Paper No. 5-3
Presentation Time: 8:40 AM
EARLY ORDOVICIAN STROMATOLITE MOUND AND REEF INTERVALS IN THE IBEX AREA OF WEST-CENTRAL UTAH
The Ibex area in west-central Utah has a series of stromatolitic mound units and patch reefs in the very thick Lower Ordovician Fillmore Formation and the thin Wah Wah Limestone, just below the Lower-Middle Ordovician boundary. These occur at an early stage of the Great Ordovician Biodiversification Event when stromatolites were gradually being supplemented by lithistid sponges and attached echinoderms, and then partly replaced by frame builders such as receptaculitids. Mound layers are widely spaced in these units, vary in thickness, may extend for several kilometers along strike, and are often well exposed. In the lower Fillmore Formation (lower Zone E, Tremadocian), the first extensive mound interval occurs about 61 m above the base and consists of 0.5-1.5 m thick, bluish-gray, stromatolite columns 10-40 cm wide; this has been called the Miller Mound layer. A second even larger mound and reef interval occurs about 124 m above the base of the Fillmore (upper Zone E, Tremadocian) where 2 layers of 1-2 m thick mounds occur, forming a distinctive gray band that can be followed for several kilometers. This layer was originally noted by Lehi Hintze, and has been designated as Hintze’s Reef. Another mound layer about 1 m thick having reddish, case-hardened, and scalloped top surfaces is found in the middle Fillmore (Zone G-2, Floian) about 240 m above the base mostly NW of Skull Rock Pass and has been called Church’s Reef.
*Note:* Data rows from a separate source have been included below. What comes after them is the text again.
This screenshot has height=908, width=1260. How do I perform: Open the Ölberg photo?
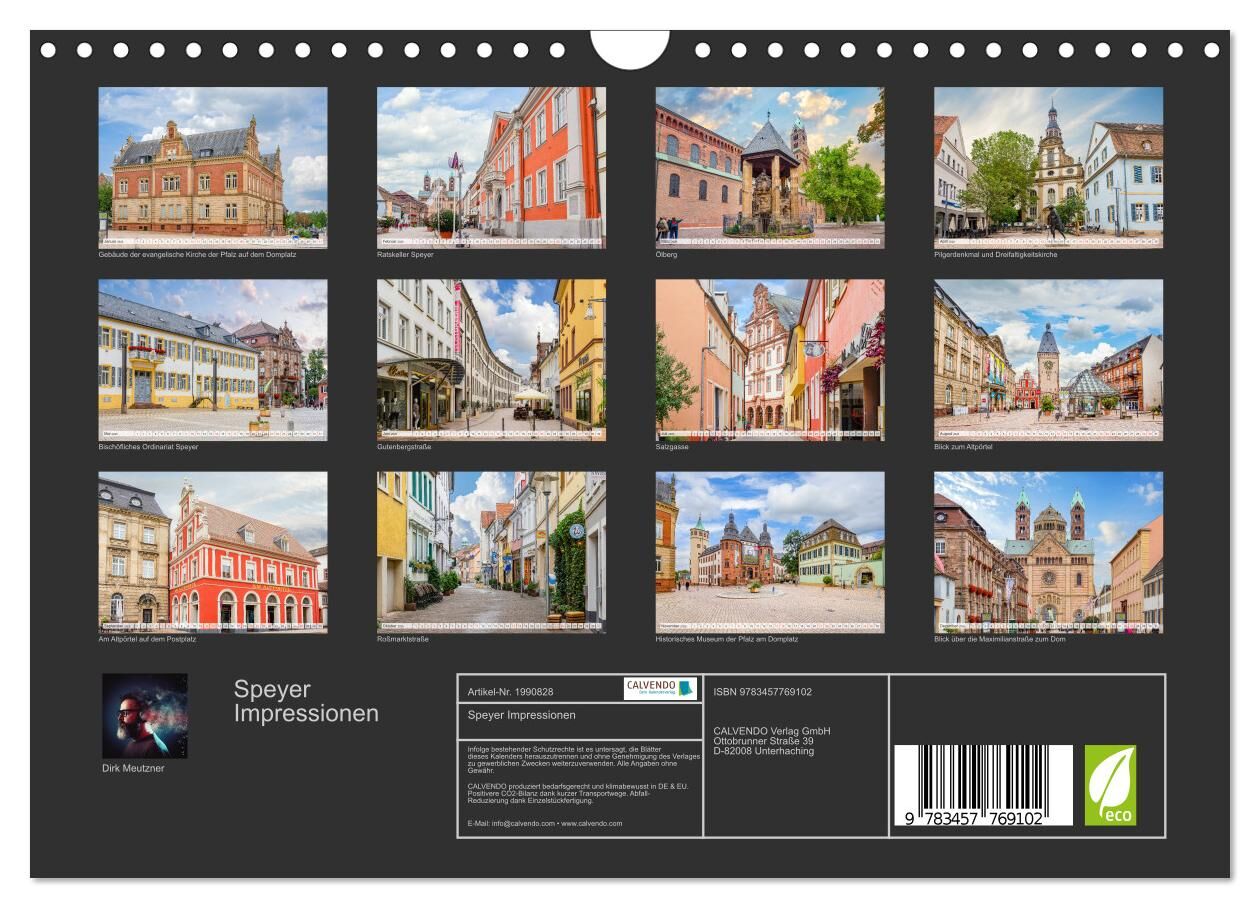point(770,167)
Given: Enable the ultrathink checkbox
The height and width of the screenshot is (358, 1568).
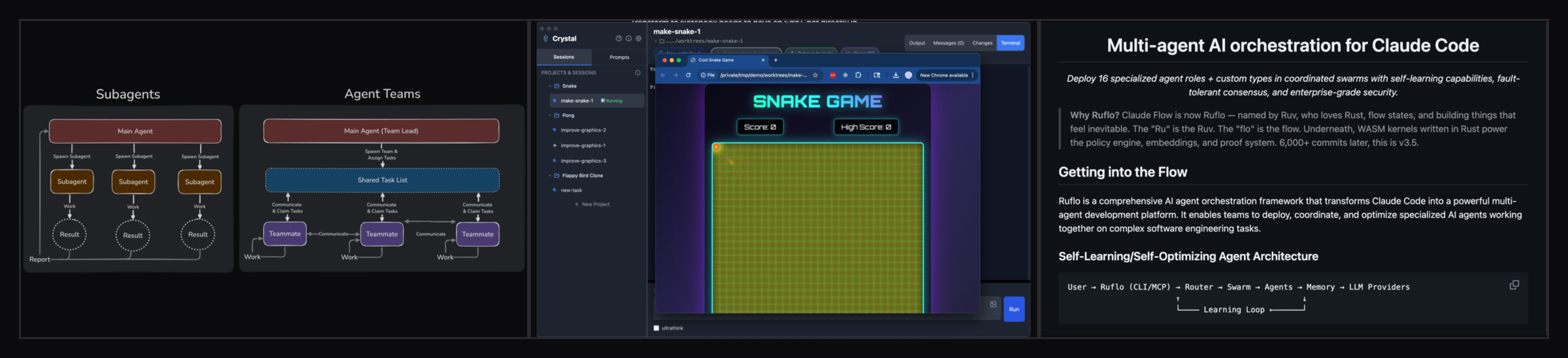Looking at the screenshot, I should 656,328.
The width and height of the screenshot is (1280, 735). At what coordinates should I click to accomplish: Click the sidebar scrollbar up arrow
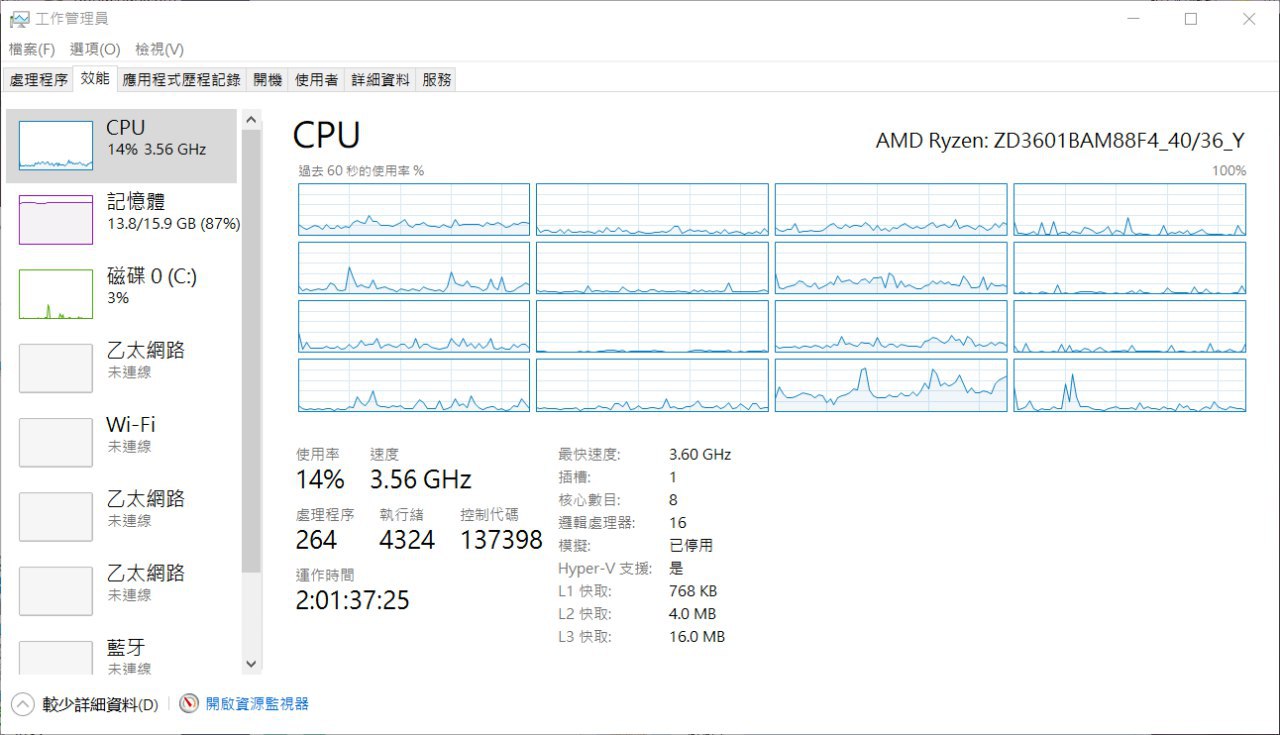251,120
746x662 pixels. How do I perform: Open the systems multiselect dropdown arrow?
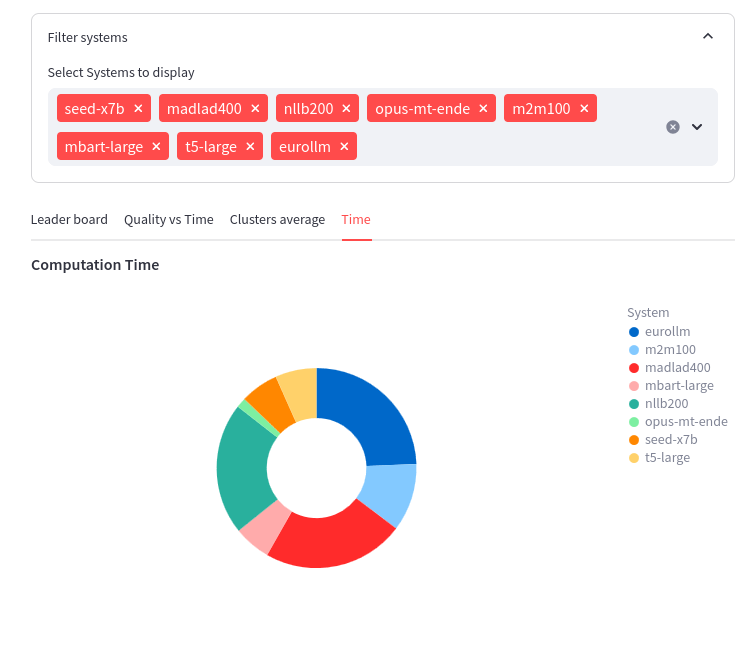point(697,127)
Hintze noted another 3 m thick mound sequence high in the Fillmore about 502 m above the base (Zone I, Floian) that he designated as the Calathium Reef after a conical reef-building receptaculitid. A 2 m thick mud-mound horizon occurs in the middle Wah Wah Limestone (Zone J, uppermost Floian), and is here designated as the Wyatt Mound layer.